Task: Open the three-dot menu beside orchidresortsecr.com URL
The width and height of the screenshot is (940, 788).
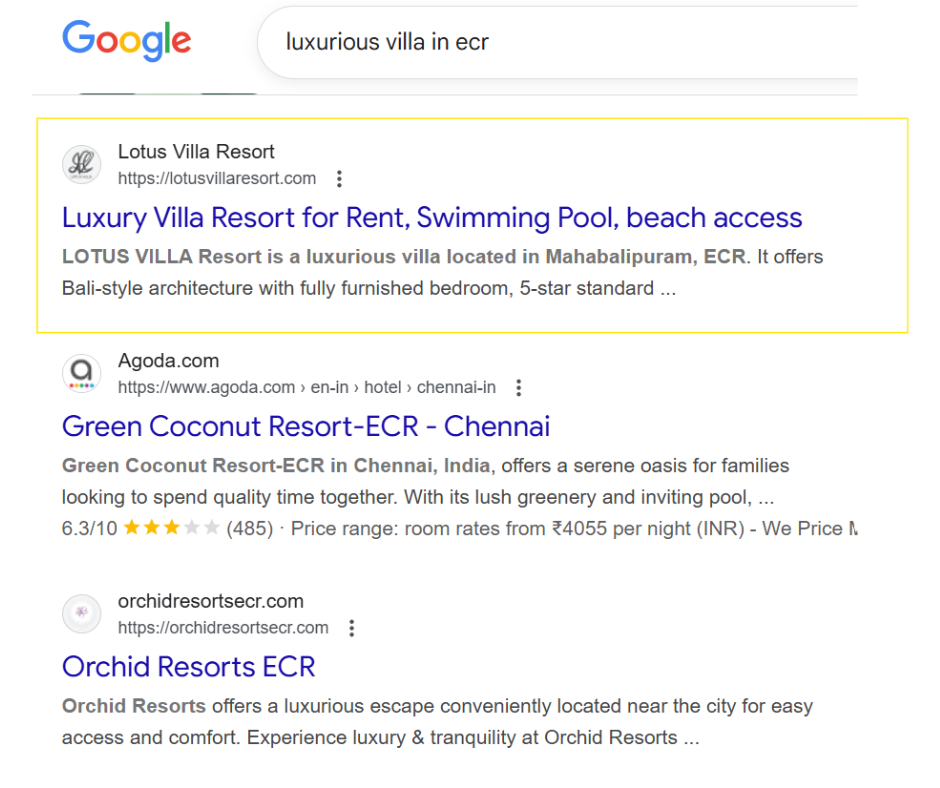Action: click(351, 628)
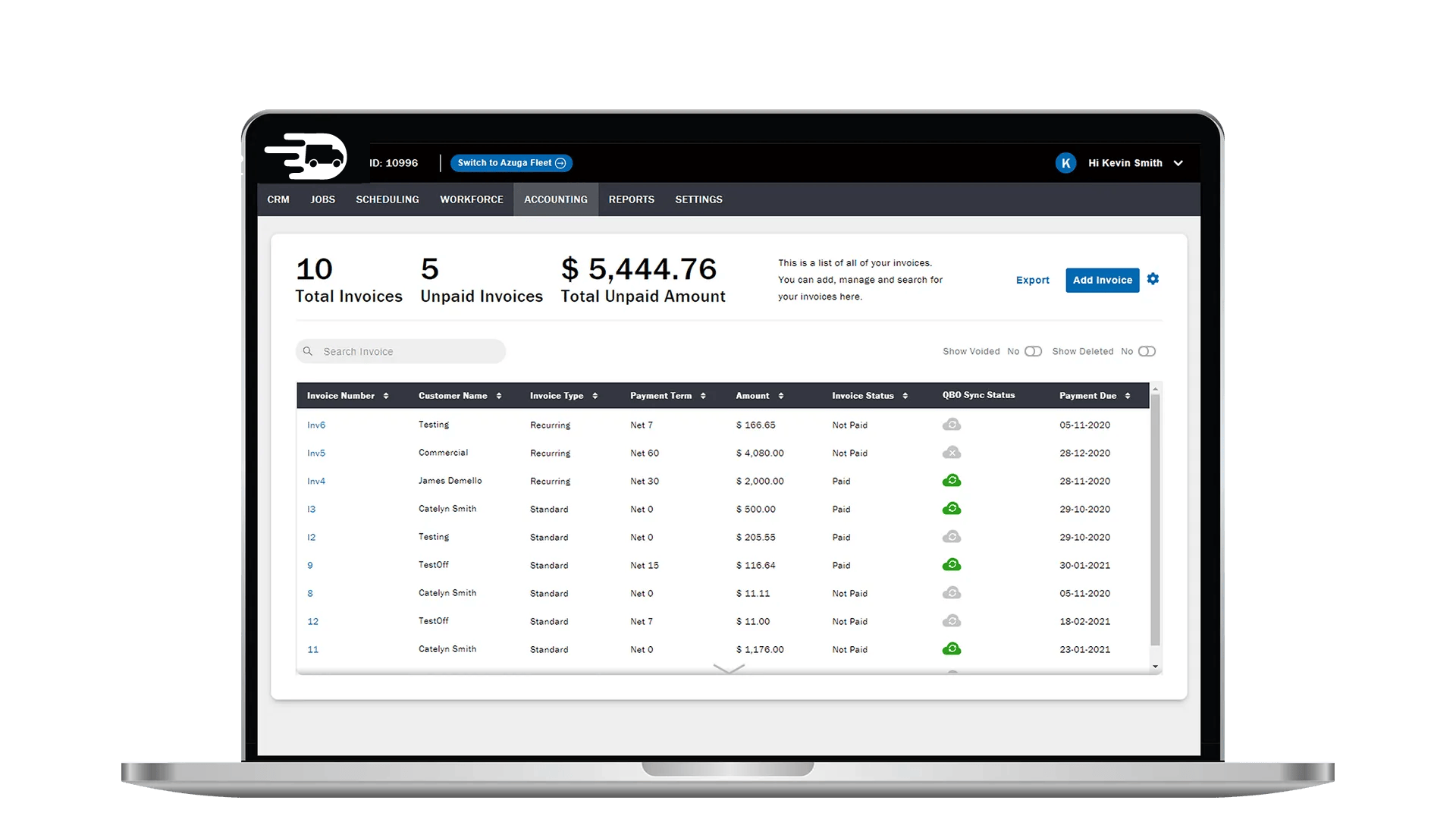Click the delivery truck logo
The image size is (1456, 819).
[306, 157]
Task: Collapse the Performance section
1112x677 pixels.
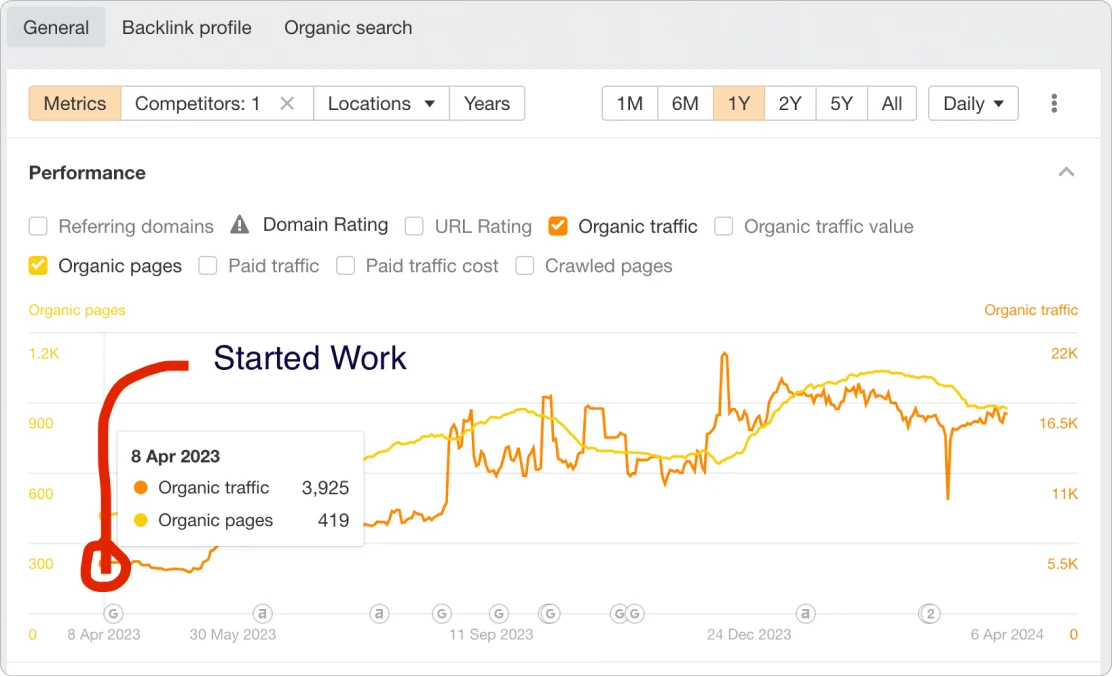Action: (1066, 171)
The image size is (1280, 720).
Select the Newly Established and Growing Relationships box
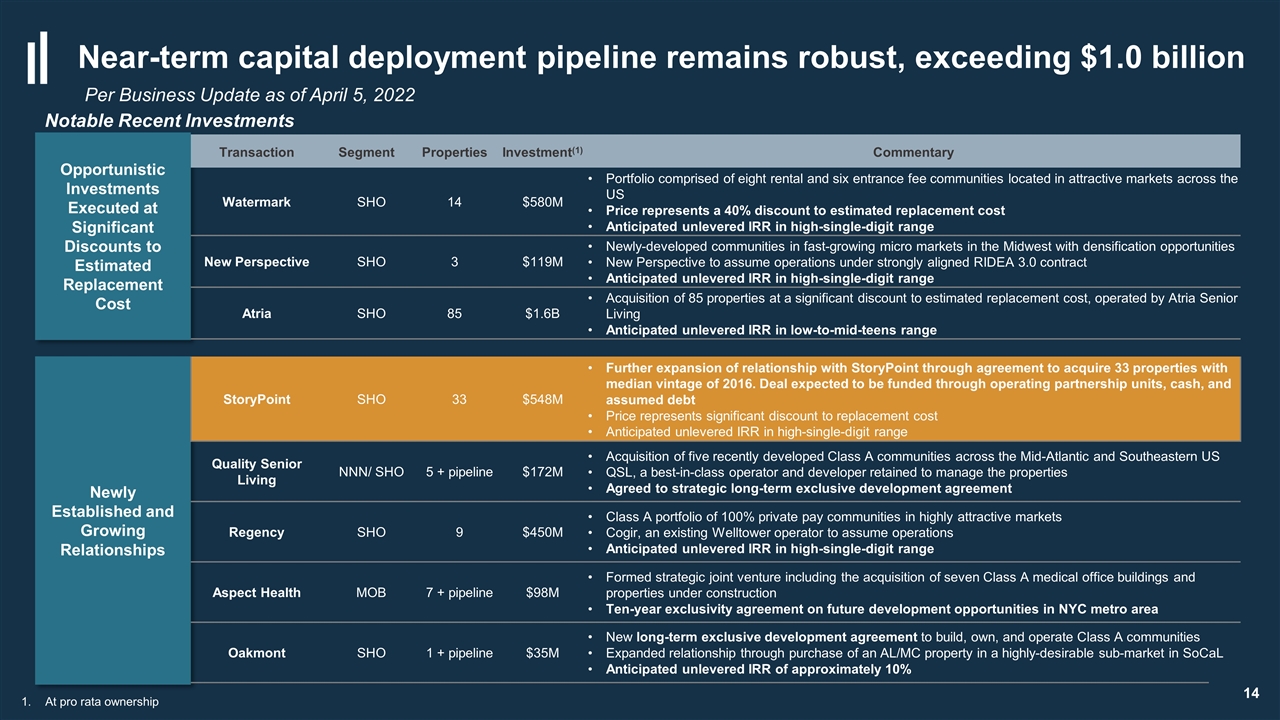[x=113, y=520]
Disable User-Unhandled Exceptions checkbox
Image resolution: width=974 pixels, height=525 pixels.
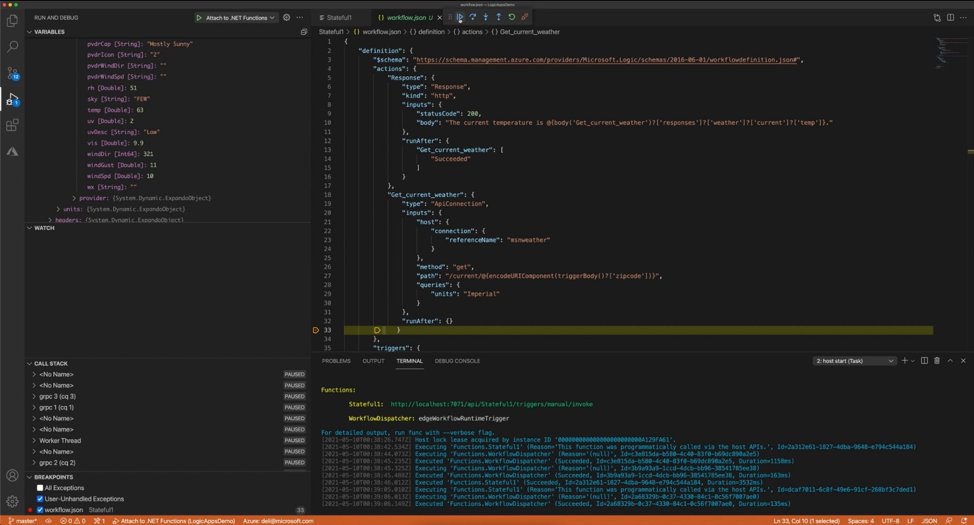pyautogui.click(x=40, y=499)
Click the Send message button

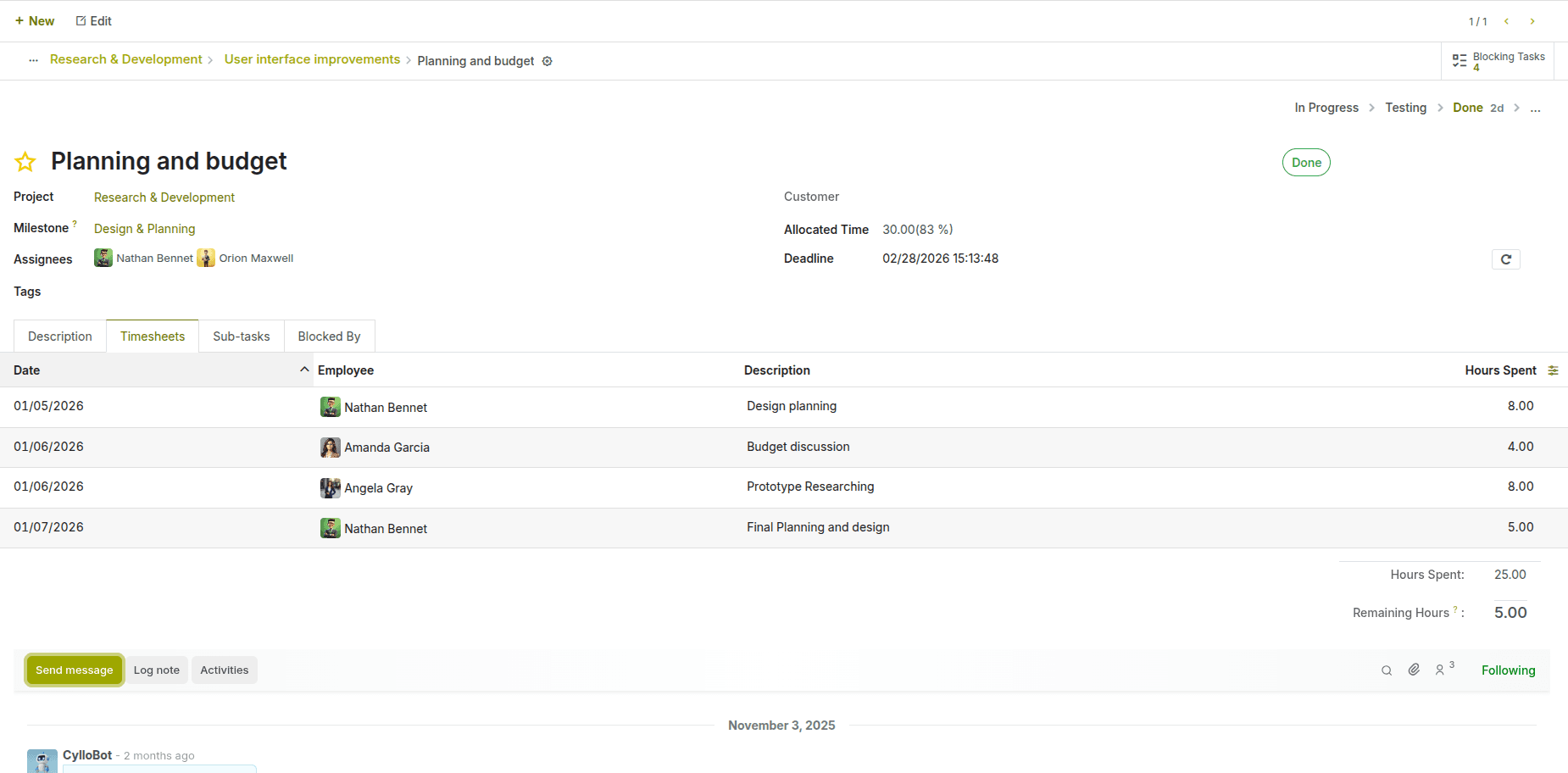(x=75, y=670)
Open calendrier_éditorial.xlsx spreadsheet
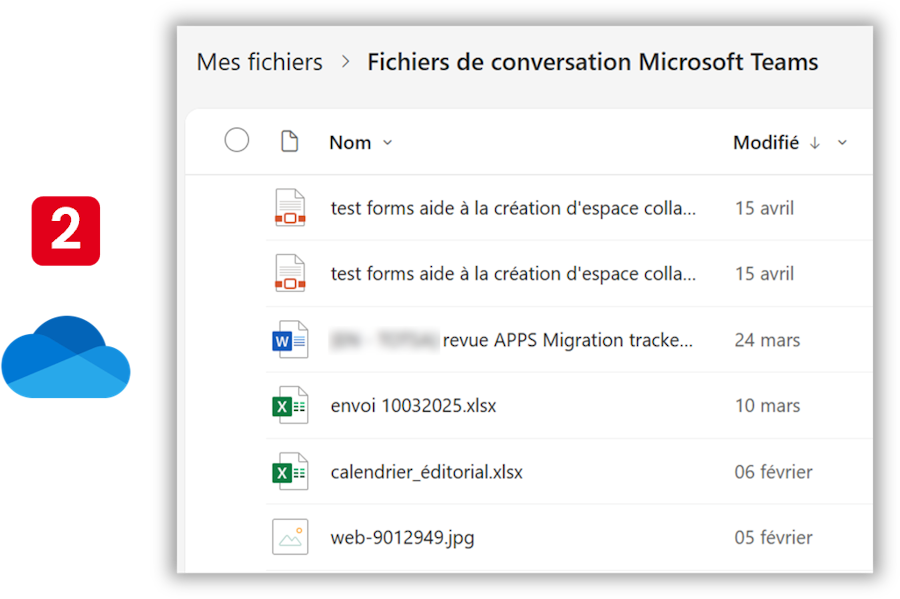 [x=426, y=472]
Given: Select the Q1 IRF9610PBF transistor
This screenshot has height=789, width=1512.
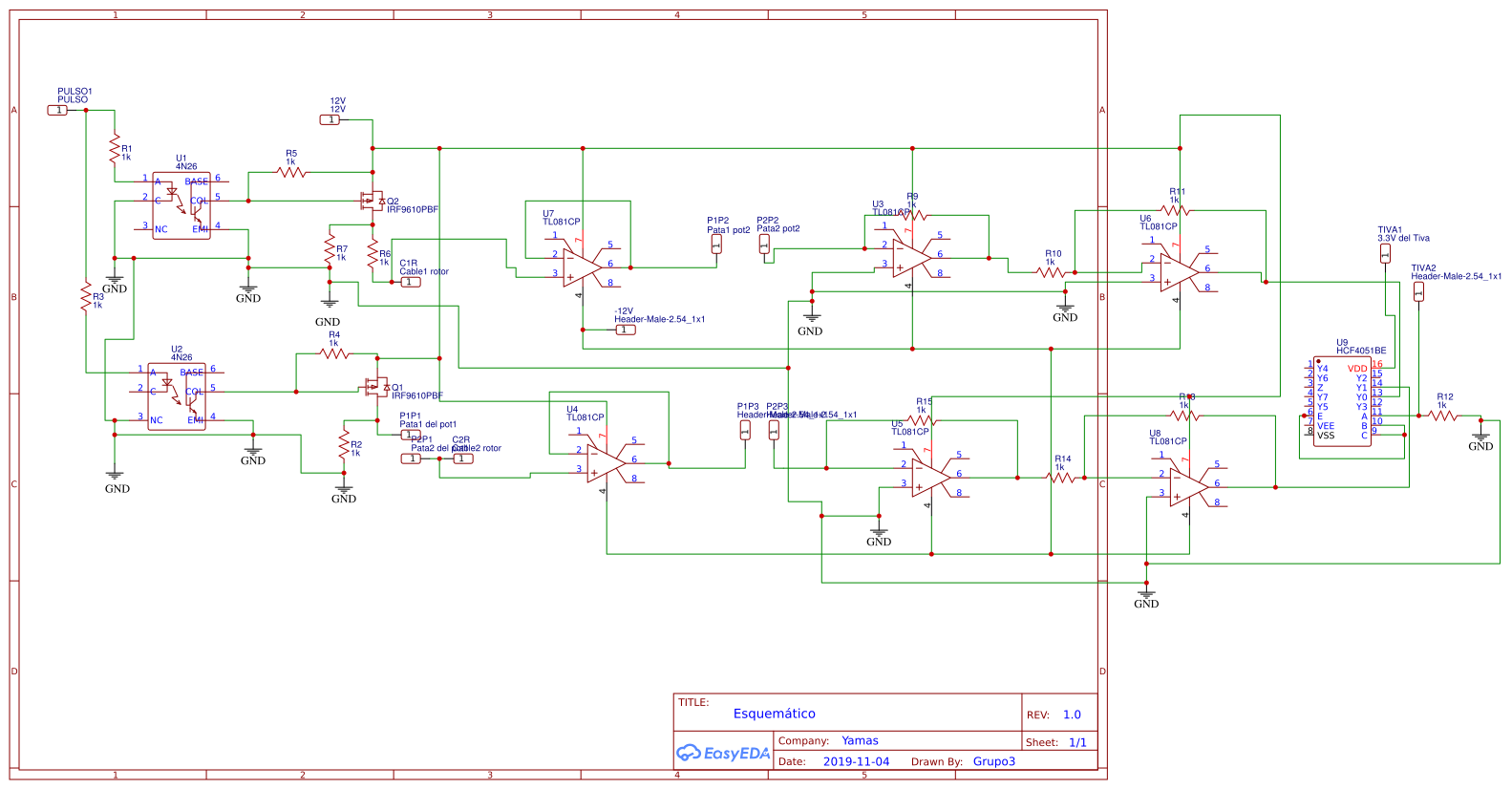Looking at the screenshot, I should [375, 388].
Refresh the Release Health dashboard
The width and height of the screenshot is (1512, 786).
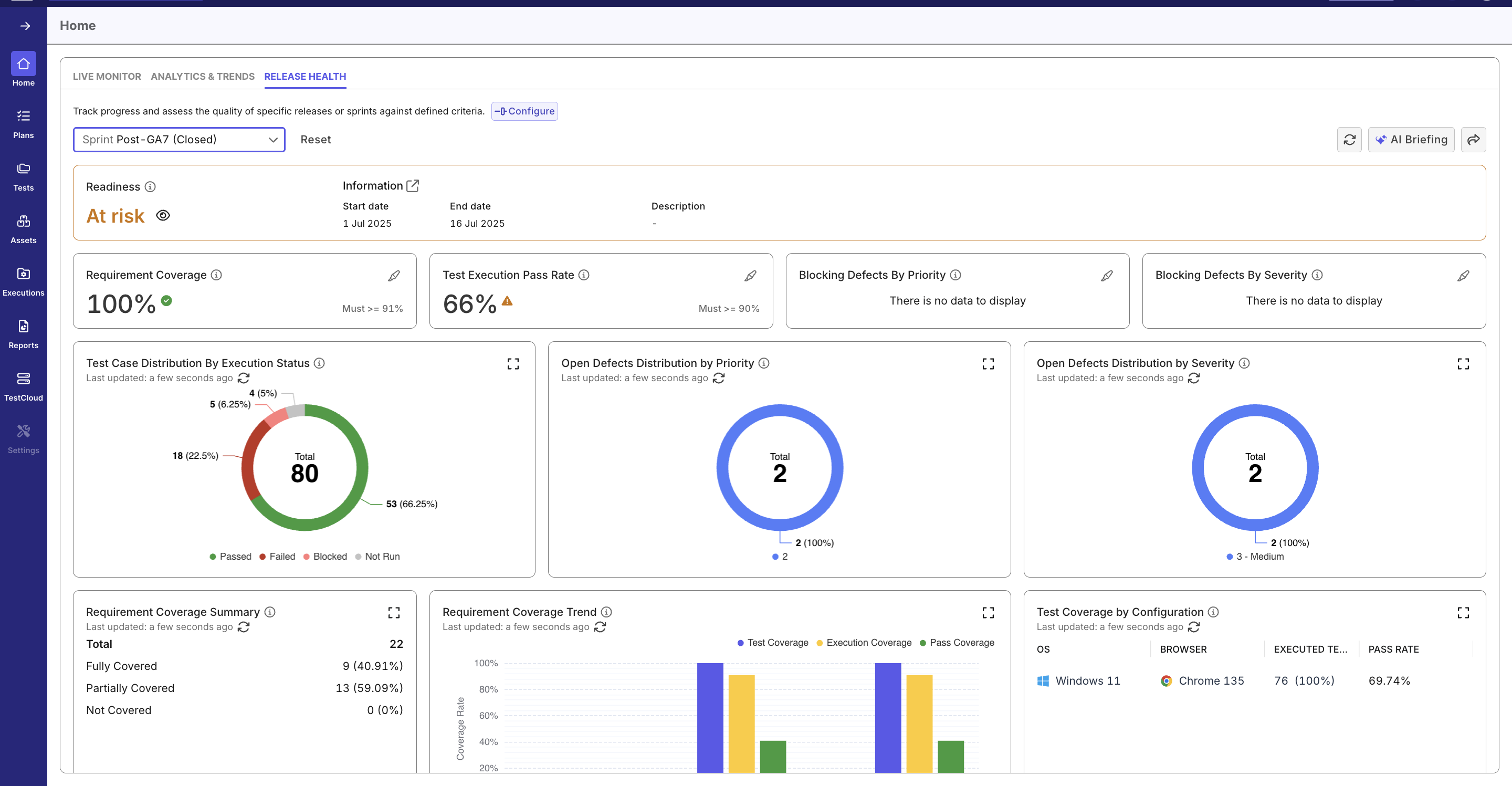[1349, 139]
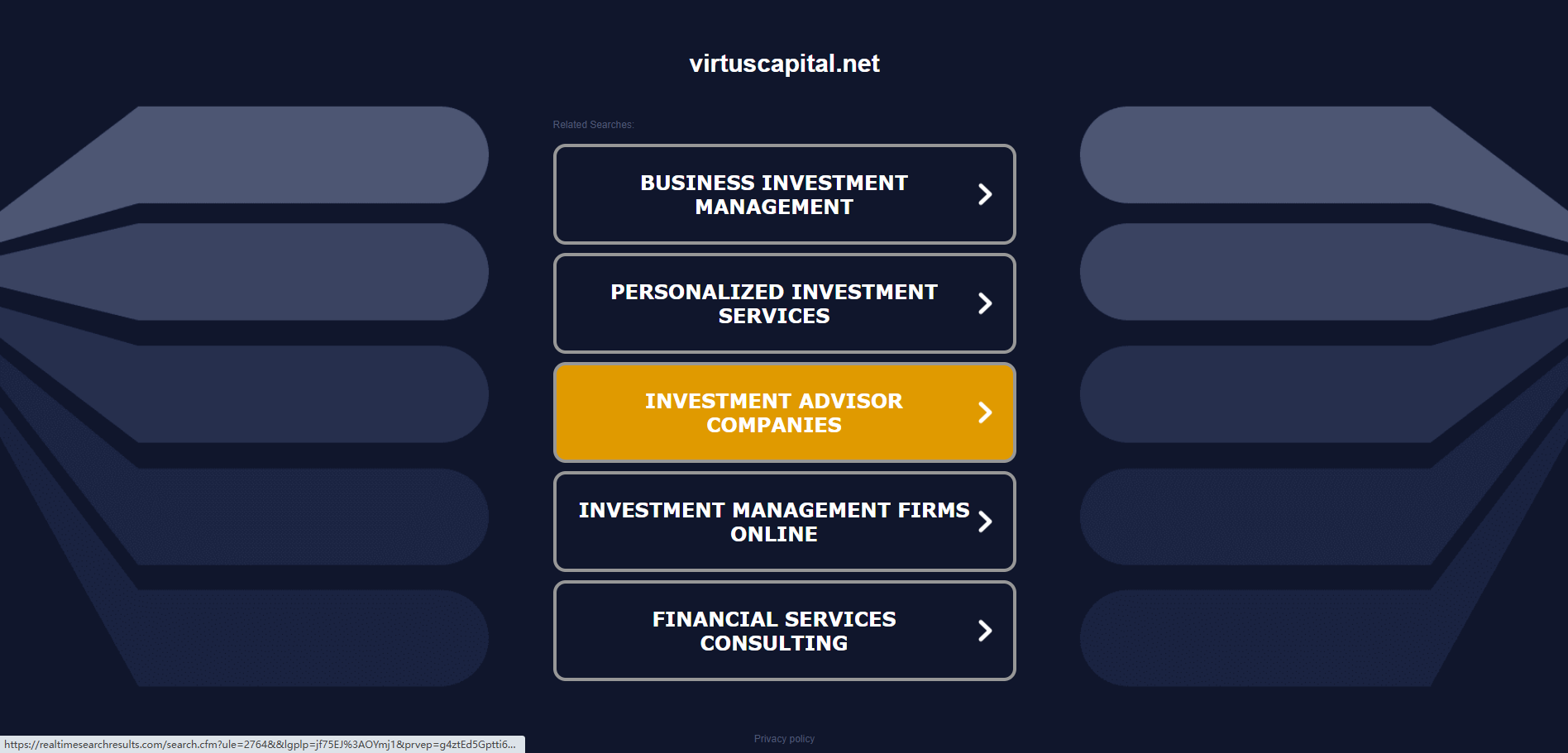Click the arrow beside Investment Management Firms Online
The width and height of the screenshot is (1568, 753).
pyautogui.click(x=984, y=522)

----

> **Aufgabenstellung**
Entnimm dem Material oben sämtliche Zeilen und gib sie unverändert wieder. Die Bilder lässt du dabei weg.

> **Ergebnis**
Task: Open the three-dot menu beside orchidresortsecr.com URL
The width and height of the screenshot is (940, 788).
Action: click(351, 628)
Click the delivery truck logo
The image size is (1456, 819).
[306, 157]
Task: Collapse the Performance section
1112x677 pixels.
Action: (1066, 171)
The image size is (1280, 720).
Select the Newly Established and Growing Relationships box
[x=113, y=520]
Disable User-Unhandled Exceptions checkbox
Image resolution: width=974 pixels, height=525 pixels.
pyautogui.click(x=40, y=499)
Click the Send message button

(x=75, y=670)
Open calendrier_éditorial.xlsx spreadsheet
 [x=426, y=472]
Given: Select the Q1 IRF9610PBF transistor
This screenshot has height=789, width=1512.
Looking at the screenshot, I should [375, 388].
Refresh the Release Health dashboard
The width and height of the screenshot is (1512, 786).
[1349, 139]
Click the arrow beside Investment Management Firms Online
The width and height of the screenshot is (1568, 753).
pyautogui.click(x=984, y=522)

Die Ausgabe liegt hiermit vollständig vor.